::: Records :::
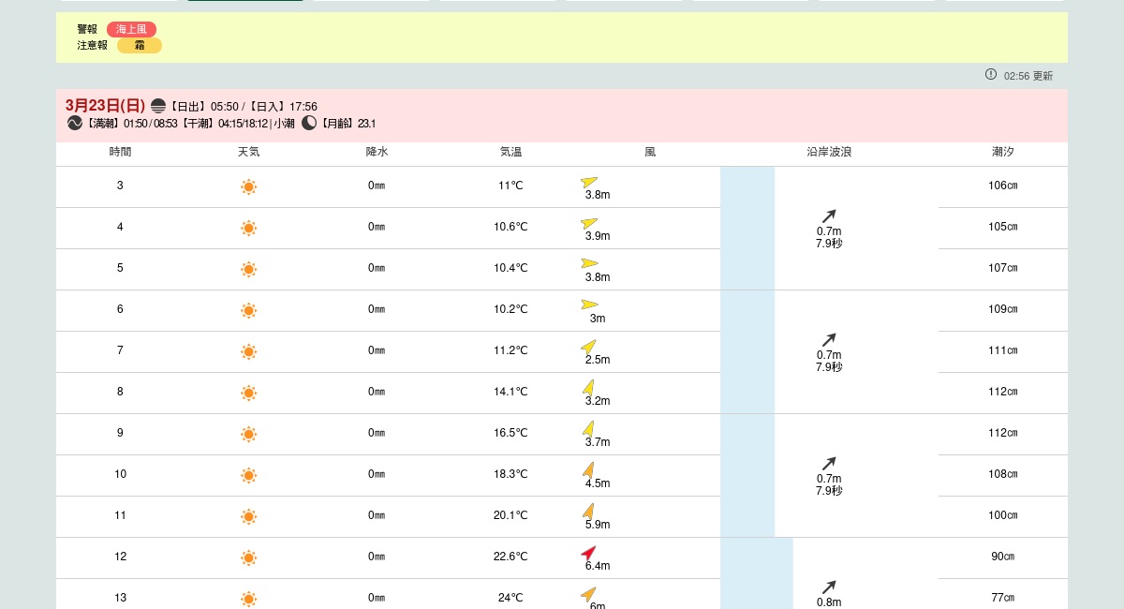Click the 3月23日(日) date heading

pyautogui.click(x=105, y=106)
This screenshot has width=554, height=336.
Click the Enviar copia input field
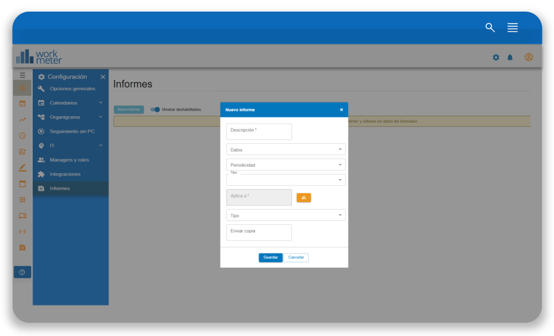[259, 232]
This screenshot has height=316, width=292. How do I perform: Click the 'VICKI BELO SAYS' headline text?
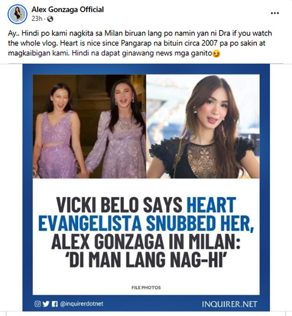click(119, 205)
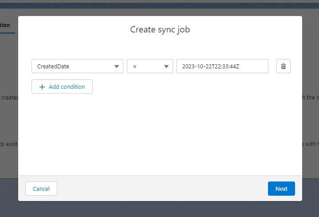Open the CreatedDate field selector
Image resolution: width=319 pixels, height=217 pixels.
point(77,66)
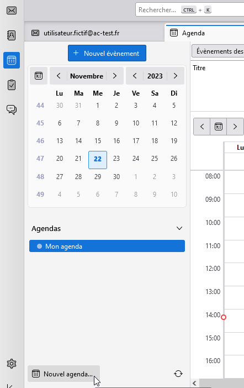Viewport: 244px width, 388px height.
Task: Click the Nouvel agenda… button
Action: (63, 374)
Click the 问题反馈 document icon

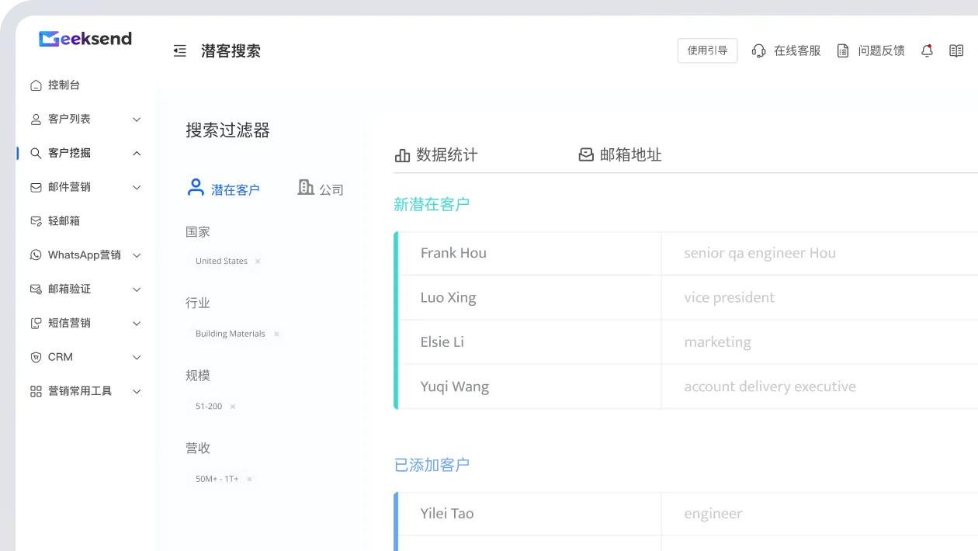[x=842, y=50]
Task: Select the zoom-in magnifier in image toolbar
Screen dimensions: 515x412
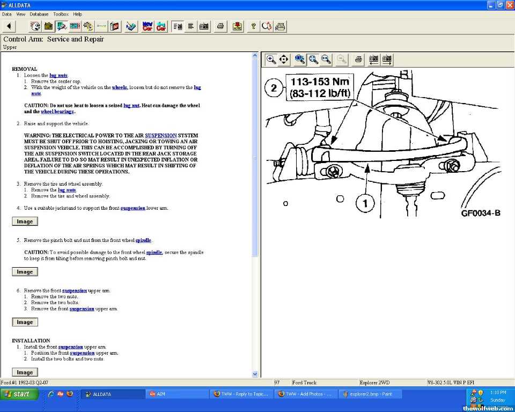Action: point(271,59)
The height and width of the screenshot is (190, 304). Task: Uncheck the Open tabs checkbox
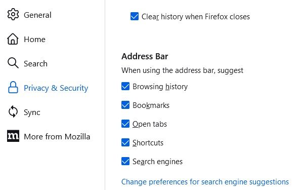click(x=125, y=124)
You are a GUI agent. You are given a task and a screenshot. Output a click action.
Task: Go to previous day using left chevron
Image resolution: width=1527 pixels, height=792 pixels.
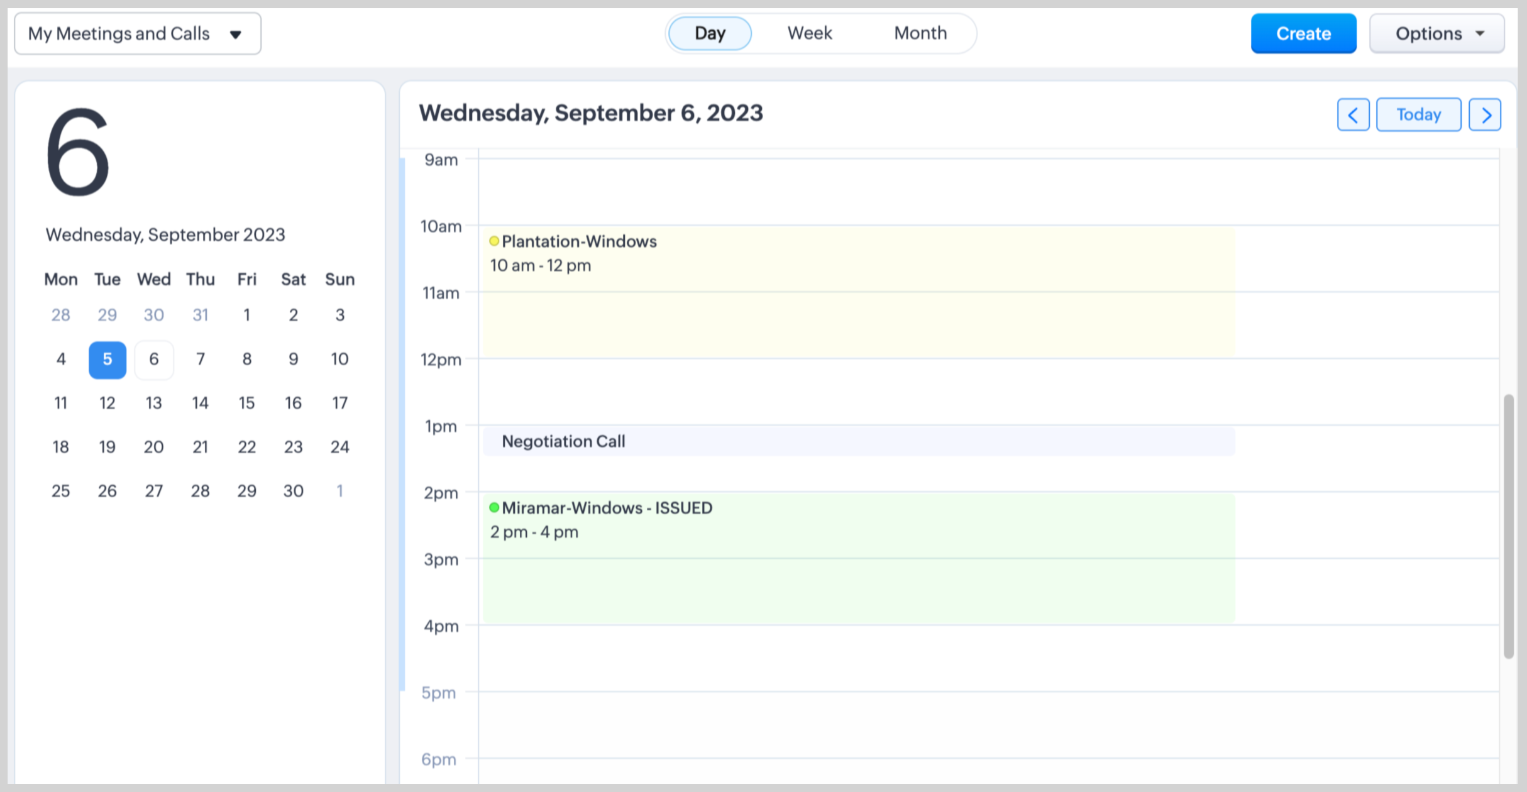tap(1353, 114)
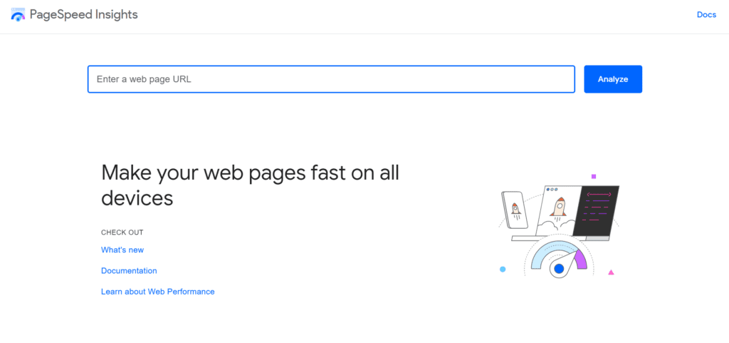The height and width of the screenshot is (343, 729).
Task: Click the pink triangle decoration
Action: (x=611, y=272)
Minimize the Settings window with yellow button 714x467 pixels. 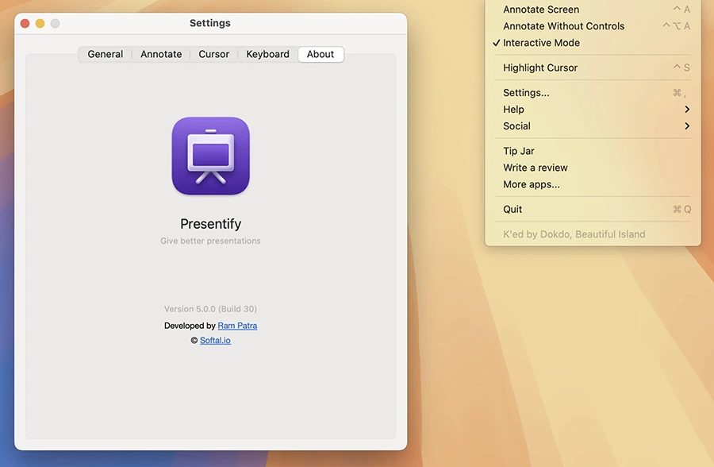coord(40,24)
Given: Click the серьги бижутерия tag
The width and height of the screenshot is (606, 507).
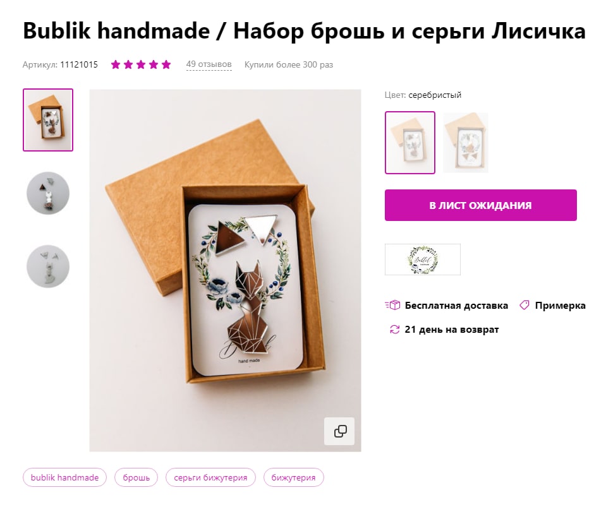Looking at the screenshot, I should tap(210, 477).
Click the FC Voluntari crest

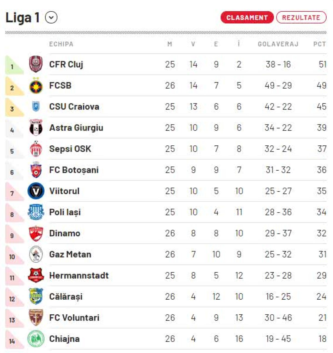pos(36,318)

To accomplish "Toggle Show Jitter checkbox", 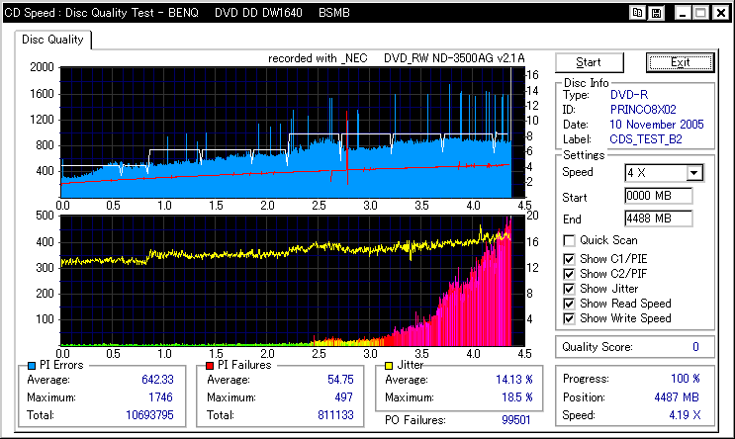I will pos(569,289).
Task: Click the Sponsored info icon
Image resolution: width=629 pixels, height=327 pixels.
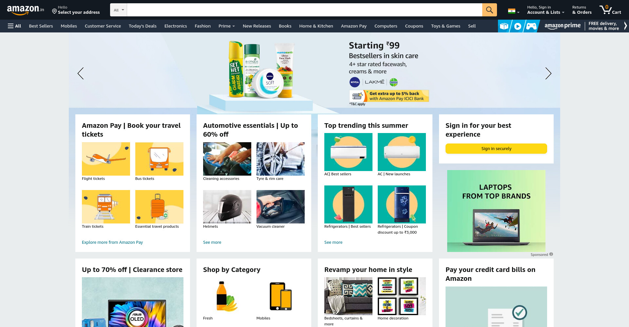Action: pos(551,254)
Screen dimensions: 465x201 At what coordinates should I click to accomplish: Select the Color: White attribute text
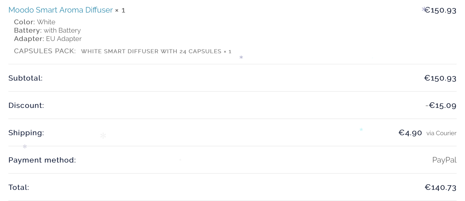(x=35, y=22)
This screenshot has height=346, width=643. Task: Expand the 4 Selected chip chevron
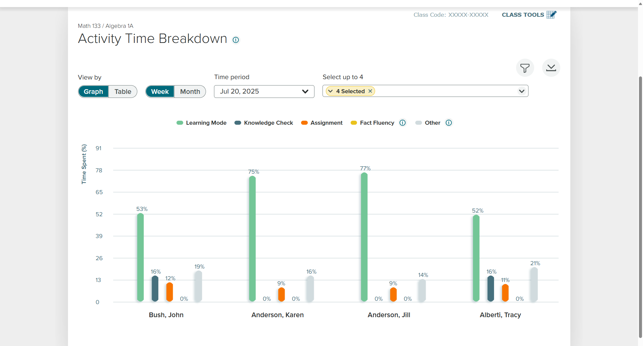(x=331, y=91)
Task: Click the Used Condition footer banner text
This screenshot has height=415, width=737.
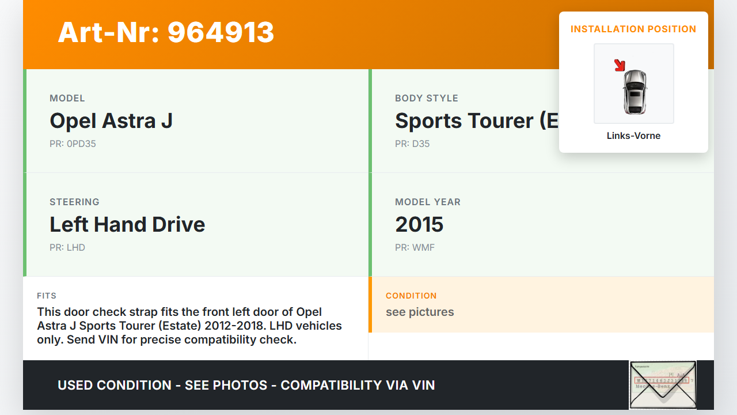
:::
Exercise prompt » Using the data above, copy exactly the lines from the one containing "This screenshot has height=316, width=292." to the one containing "Task: Go to previous day using left chevron", inclusive. Exclude the pictures.

Task answer »
This screenshot has height=316, width=292. How do I perform: Click the 'VICKI BELO SAYS' headline text?
click(119, 205)
Open the CreatedDate field selector
Image resolution: width=319 pixels, height=217 pixels.
point(77,66)
Viewport: 244px width, 388px height.
Task: Click the Nouvel agenda… button
Action: (63, 374)
Click the 问题反馈 document icon

[x=842, y=50]
Task: Select the zoom-in magnifier in image toolbar
Screen dimensions: 515x412
Action: point(271,59)
The height and width of the screenshot is (190, 304). Task: Uncheck the Open tabs checkbox
click(x=125, y=124)
You are a GUI agent. You are given a task and a screenshot. Output a click action.
Task: Go to previous day using left chevron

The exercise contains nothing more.